This week, SFMOMA released additional renderings of its eminent expansion including new views of the interior.  Snohetta (the chic, Norwegian architects) and SFMOMA haven’t been apologetic or really skirted the issue about plans to basically gut the entire existing building, keeping only Mario Botta’s  postmodern façade.  Climbing SFMOMA’s imposing stairs is literally my first memory of being in a museum.  As a kid, I tried to recreate the alternating bands of polished and flame-finished black granite of these stairs with a set of sleek dominoes on my living room floor.   A friend and I lamented the demise of Botta’s staircase the last time we visited SFMOMA and we brainstormed potential artist projects that might utilize the soon-to-be-dismantled stairs.  (The SFMOMA expansion is going to be LEED Certified so maybe some of the black stone will be reclaimed.)
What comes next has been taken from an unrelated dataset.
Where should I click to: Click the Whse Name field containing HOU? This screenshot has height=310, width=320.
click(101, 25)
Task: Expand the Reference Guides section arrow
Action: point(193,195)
Sequence at SFMOMA of the future.

“Sequence” at SFMOMA of the future.

Alas, the released images show all of this will be eliminated in the expansion, sacrificed for the sake of greater street presence and improved openness to pedestrian traffic flow.  (The $555 million expansion will also double the current amount of gallery space, so there is that.)  New public space includes a multi-storied, glass-fronted gallery open to Howard Street.  In the renderings, this gallery space is filled with a massive Richard Serra corten-steel sculpture.  This isn’t just a filler “scalie” artwork; Serra’s Sequence (2006) will be installed in the new space when the Snohetta expansion opens in 2016.  Sequence is part of the Fisher collection, the donors who generous donated many buckets of ducats for the expansion, and who are kinda-sorta donating their incomparable trove of contemporary art to the museum.

Sequence on Howard Street.

“Sequence” on Howard Street.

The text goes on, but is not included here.